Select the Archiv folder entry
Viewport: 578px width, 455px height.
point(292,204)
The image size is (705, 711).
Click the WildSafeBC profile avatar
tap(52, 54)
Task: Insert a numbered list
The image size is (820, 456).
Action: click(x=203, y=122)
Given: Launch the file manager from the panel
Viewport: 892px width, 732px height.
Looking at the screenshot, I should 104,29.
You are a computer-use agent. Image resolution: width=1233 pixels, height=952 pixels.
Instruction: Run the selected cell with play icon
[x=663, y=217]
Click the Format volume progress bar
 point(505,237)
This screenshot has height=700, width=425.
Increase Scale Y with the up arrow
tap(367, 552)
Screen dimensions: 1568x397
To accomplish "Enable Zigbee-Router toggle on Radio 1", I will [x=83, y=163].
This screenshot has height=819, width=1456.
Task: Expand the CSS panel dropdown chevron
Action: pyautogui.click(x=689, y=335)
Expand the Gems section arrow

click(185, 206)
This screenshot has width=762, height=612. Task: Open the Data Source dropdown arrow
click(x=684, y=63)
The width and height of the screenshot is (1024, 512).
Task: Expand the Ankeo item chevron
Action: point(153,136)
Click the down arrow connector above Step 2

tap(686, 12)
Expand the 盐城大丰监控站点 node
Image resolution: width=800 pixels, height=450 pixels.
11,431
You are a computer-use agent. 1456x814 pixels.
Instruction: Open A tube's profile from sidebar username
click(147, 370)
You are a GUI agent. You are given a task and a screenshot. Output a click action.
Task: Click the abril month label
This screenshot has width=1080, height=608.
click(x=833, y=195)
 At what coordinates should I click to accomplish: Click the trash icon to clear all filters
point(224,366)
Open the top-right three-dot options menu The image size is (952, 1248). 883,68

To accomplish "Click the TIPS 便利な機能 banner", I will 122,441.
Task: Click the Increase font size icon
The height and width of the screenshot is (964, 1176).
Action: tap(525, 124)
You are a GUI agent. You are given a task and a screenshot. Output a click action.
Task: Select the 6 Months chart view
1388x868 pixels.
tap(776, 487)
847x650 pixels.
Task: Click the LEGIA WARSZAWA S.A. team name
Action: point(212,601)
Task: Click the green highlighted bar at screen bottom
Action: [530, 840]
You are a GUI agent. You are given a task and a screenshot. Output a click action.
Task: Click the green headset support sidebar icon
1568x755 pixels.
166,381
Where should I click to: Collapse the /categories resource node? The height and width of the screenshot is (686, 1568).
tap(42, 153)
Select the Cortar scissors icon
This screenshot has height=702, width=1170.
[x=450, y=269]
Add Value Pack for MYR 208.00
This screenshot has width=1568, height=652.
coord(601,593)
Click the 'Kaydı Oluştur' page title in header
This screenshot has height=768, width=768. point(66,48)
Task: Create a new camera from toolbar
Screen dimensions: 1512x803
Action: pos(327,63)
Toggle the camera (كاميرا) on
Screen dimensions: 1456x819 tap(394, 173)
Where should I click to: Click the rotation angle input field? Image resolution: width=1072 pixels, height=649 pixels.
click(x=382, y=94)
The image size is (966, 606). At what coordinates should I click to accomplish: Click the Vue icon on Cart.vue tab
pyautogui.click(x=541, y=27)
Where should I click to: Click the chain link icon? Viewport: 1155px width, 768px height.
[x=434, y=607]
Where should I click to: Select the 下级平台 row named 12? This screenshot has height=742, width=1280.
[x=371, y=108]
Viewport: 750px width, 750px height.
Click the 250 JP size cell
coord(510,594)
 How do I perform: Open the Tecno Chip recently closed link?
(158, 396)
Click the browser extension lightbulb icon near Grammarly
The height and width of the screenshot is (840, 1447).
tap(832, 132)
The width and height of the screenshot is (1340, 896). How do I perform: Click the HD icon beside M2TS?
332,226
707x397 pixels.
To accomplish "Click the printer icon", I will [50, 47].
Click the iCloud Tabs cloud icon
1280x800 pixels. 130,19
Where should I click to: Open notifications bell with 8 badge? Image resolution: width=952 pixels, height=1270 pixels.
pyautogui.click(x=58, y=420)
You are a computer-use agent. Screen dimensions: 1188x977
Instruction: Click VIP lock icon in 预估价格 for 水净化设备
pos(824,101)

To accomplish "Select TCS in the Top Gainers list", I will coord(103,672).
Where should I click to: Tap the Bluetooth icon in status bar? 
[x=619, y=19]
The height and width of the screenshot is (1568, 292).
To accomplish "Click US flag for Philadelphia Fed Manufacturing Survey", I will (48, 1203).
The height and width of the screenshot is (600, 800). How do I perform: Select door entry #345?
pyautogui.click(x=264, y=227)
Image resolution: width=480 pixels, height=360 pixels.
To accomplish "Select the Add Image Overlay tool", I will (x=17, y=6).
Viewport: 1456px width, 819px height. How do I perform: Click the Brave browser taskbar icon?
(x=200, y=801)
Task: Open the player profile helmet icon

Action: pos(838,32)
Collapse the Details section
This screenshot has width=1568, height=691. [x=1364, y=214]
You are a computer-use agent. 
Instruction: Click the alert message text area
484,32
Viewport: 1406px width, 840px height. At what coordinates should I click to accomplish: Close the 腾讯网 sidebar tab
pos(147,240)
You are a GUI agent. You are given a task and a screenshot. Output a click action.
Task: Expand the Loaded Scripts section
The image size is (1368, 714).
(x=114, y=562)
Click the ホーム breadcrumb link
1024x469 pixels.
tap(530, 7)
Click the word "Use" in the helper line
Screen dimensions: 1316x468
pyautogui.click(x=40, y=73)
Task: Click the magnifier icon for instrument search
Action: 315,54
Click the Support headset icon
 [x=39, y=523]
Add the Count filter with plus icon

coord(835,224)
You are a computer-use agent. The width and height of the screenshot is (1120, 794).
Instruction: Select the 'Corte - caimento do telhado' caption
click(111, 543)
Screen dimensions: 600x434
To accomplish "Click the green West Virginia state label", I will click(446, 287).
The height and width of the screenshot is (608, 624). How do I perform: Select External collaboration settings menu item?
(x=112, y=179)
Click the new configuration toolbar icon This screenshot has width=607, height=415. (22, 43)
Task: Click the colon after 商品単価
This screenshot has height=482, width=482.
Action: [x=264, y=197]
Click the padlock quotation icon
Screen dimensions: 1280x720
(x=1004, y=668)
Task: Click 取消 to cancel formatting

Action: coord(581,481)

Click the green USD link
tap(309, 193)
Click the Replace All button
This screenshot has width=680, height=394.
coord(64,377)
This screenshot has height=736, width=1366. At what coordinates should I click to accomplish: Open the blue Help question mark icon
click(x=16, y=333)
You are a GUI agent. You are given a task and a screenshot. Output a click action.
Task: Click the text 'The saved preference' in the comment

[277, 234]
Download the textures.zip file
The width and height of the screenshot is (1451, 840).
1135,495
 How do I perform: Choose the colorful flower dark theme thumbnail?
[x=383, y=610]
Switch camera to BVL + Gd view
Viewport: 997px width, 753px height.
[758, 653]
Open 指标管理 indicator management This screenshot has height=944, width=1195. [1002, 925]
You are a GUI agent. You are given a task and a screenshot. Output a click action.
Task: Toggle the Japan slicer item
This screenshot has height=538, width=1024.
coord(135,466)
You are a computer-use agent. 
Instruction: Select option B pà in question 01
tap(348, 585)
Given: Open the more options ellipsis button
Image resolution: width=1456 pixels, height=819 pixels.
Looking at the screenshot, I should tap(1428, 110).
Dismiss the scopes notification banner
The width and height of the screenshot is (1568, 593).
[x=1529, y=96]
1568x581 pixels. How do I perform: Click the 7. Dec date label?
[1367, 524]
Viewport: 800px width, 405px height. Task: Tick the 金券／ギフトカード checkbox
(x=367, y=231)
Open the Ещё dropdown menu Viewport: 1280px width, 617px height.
━━━━━━━━━━
WHAT YOU SHOULD DO: Can you rewrite all of the rows above, changing each occurrence of "GUI agent" to "screen agent" and leaving everything else untouched?

THE REPLY:
Select the Archiv folder entry
Viewport: 578px width, 455px height.
point(292,204)
The image size is (705, 711).
Click the WildSafeBC profile avatar
tap(52, 54)
Task: Insert a numbered list
The image size is (820, 456).
Action: click(x=203, y=122)
Given: Launch the file manager from the panel
Viewport: 892px width, 732px height.
Looking at the screenshot, I should 104,29.
You are a computer-use agent. Image resolution: width=1233 pixels, height=952 pixels.
Instruction: Run the selected cell with play icon
[x=663, y=217]
Click the Format volume progress bar
 point(505,237)
This screenshot has height=700, width=425.
Increase Scale Y with the up arrow
tap(367, 552)
Screen dimensions: 1568x397
To accomplish "Enable Zigbee-Router toggle on Radio 1", I will [x=83, y=163].
This screenshot has height=819, width=1456.
Task: Expand the CSS panel dropdown chevron
Action: pyautogui.click(x=689, y=335)
Expand the Gems section arrow

click(185, 206)
This screenshot has width=762, height=612. Task: Open the Data Source dropdown arrow
click(x=684, y=63)
The width and height of the screenshot is (1024, 512).
Task: Expand the Ankeo item chevron
Action: point(153,136)
Click the down arrow connector above Step 2

tap(686, 12)
Expand the 盐城大丰监控站点 node
Image resolution: width=800 pixels, height=450 pixels.
11,431
You are a computer-use agent. 1456x814 pixels.
Instruction: Open A tube's profile from sidebar username
click(147, 370)
You are a screen agent. You are given a task and a screenshot. Output a click action.
Task: Click the abril month label
This screenshot has width=1080, height=608.
click(x=833, y=195)
 At what coordinates should I click to accomplish: Click the trash icon to clear all filters
point(224,366)
Open the top-right three-dot options menu The image size is (952, 1248). 883,68

To accomplish "Click the TIPS 便利な機能 banner", I will 122,441.
Task: Click the Increase font size icon
The height and width of the screenshot is (964, 1176).
Action: tap(525, 124)
You are a screen agent. You are given a task and a screenshot. Output a click action.
Task: Select the 6 Months chart view
1388x868 pixels.
tap(776, 487)
847x650 pixels.
Task: Click the LEGIA WARSZAWA S.A. team name
Action: point(212,601)
Task: Click the green highlighted bar at screen bottom
Action: [530, 840]
You are a screen agent. You are given a task and a screenshot. Output a click action.
Task: Click the green headset support sidebar icon
1568x755 pixels.
166,381
Where should I click to: Collapse the /categories resource node? The height and width of the screenshot is (686, 1568).
tap(42, 153)
Select the Cortar scissors icon
This screenshot has height=702, width=1170.
[x=450, y=269]
Add Value Pack for MYR 208.00
This screenshot has width=1568, height=652.
coord(601,593)
Click the 'Kaydı Oluştur' page title in header
This screenshot has height=768, width=768. point(66,48)
Task: Create a new camera from toolbar
Screen dimensions: 1512x803
Action: pos(327,63)
Toggle the camera (كاميرا) on
Screen dimensions: 1456x819 tap(394, 173)
Where should I click to: Click the rotation angle input field? Image resolution: width=1072 pixels, height=649 pixels.
click(x=382, y=94)
The image size is (966, 606). At what coordinates should I click to accomplish: Click the Vue icon on Cart.vue tab
pyautogui.click(x=541, y=27)
Where should I click to: Click the chain link icon? Viewport: 1155px width, 768px height.
[x=434, y=607]
Where should I click to: Select the 下级平台 row named 12? This screenshot has height=742, width=1280.
[x=371, y=108]
Viewport: 750px width, 750px height.
Click the 250 JP size cell
coord(510,594)
 How do I perform: Open the Tecno Chip recently closed link?
(158, 396)
Click the browser extension lightbulb icon near Grammarly
The height and width of the screenshot is (840, 1447).
tap(832, 132)
The width and height of the screenshot is (1340, 896). How do I perform: Click the HD icon beside M2TS?
332,226
707x397 pixels.
To accomplish "Click the printer icon", I will [50, 47].
Click the iCloud Tabs cloud icon
1280x800 pixels. 130,19
Where should I click to: Open notifications bell with 8 badge? Image resolution: width=952 pixels, height=1270 pixels.
pyautogui.click(x=58, y=420)
You are a computer-use agent. Screen dimensions: 1188x977
Instruction: Click VIP lock icon in 预估价格 for 水净化设备
pos(824,101)

To accomplish "Select TCS in the Top Gainers list", I will coord(103,672).
Where should I click to: Tap the Bluetooth icon in status bar? 
[x=619, y=19]
The height and width of the screenshot is (1568, 292).
To accomplish "Click US flag for Philadelphia Fed Manufacturing Survey", I will (48, 1203).
The height and width of the screenshot is (600, 800). How do I perform: Select door entry #345?
pyautogui.click(x=264, y=227)
Image resolution: width=480 pixels, height=360 pixels.
To accomplish "Select the Add Image Overlay tool", I will (x=17, y=6).
Viewport: 1456px width, 819px height. How do I perform: Click the Brave browser taskbar icon?
(x=200, y=801)
Task: Open the player profile helmet icon

Action: pos(838,32)
Collapse the Details section
This screenshot has width=1568, height=691. [x=1364, y=214]
You are a computer-use agent. 
Instruction: Click the alert message text area
484,32
Viewport: 1406px width, 840px height. At what coordinates should I click to accomplish: Close the 腾讯网 sidebar tab
pos(147,240)
You are a screen agent. You are given a task and a screenshot. Output a click action.
Task: Expand the Loaded Scripts section
The image size is (1368, 714).
(x=114, y=562)
Click the ホーム breadcrumb link
1024x469 pixels.
tap(530, 7)
Click the word "Use" in the helper line
Screen dimensions: 1316x468
pyautogui.click(x=40, y=73)
Task: Click the magnifier icon for instrument search
Action: 315,54
Click the Support headset icon
 [x=39, y=523]
Add the Count filter with plus icon

coord(835,224)
You are a computer-use agent. The width and height of the screenshot is (1120, 794).
Instruction: Select the 'Corte - caimento do telhado' caption
click(111, 543)
Screen dimensions: 600x434
To accomplish "Click the green West Virginia state label", I will click(446, 287).
The height and width of the screenshot is (608, 624). How do I perform: Select External collaboration settings menu item?
(x=112, y=179)
Click the new configuration toolbar icon This screenshot has width=607, height=415. (22, 43)
Task: Click the colon after 商品単価
This screenshot has height=482, width=482.
Action: [x=264, y=197]
Click the padlock quotation icon
Screen dimensions: 1280x720
(x=1004, y=668)
Task: Click 取消 to cancel formatting

Action: coord(581,481)

Click the green USD link
tap(309, 193)
Click the Replace All button
This screenshot has width=680, height=394.
coord(64,377)
This screenshot has height=736, width=1366. At what coordinates should I click to accomplish: Open the blue Help question mark icon
click(x=16, y=333)
You are a screen agent. You are given a task and a screenshot. Output a click action.
Task: Click the text 'The saved preference' in the comment

[277, 234]
Download the textures.zip file
The width and height of the screenshot is (1451, 840).
1135,495
 How do I perform: Choose the colorful flower dark theme thumbnail?
[x=383, y=610]
Switch camera to BVL + Gd view
Viewport: 997px width, 753px height.
[758, 653]
Open 指标管理 indicator management This screenshot has height=944, width=1195. [1002, 925]
You are a screen agent. You are given a task and a screenshot. Output a click action.
Task: Toggle the Japan slicer item
This screenshot has height=538, width=1024.
coord(135,466)
You are a computer-use agent. 
Instruction: Select option B pà in question 01
tap(348, 585)
Given: Open the more options ellipsis button
Image resolution: width=1456 pixels, height=819 pixels.
Looking at the screenshot, I should tap(1428, 110).
Dismiss the scopes notification banner
The width and height of the screenshot is (1568, 593).
[x=1529, y=96]
1568x581 pixels. How do I perform: Click the 7. Dec date label?
[1367, 524]
Viewport: 800px width, 405px height. Task: Tick the 金券／ギフトカード checkbox
(x=367, y=231)
Open the Ещё dropdown menu Viewport: 1280px width, 617px height.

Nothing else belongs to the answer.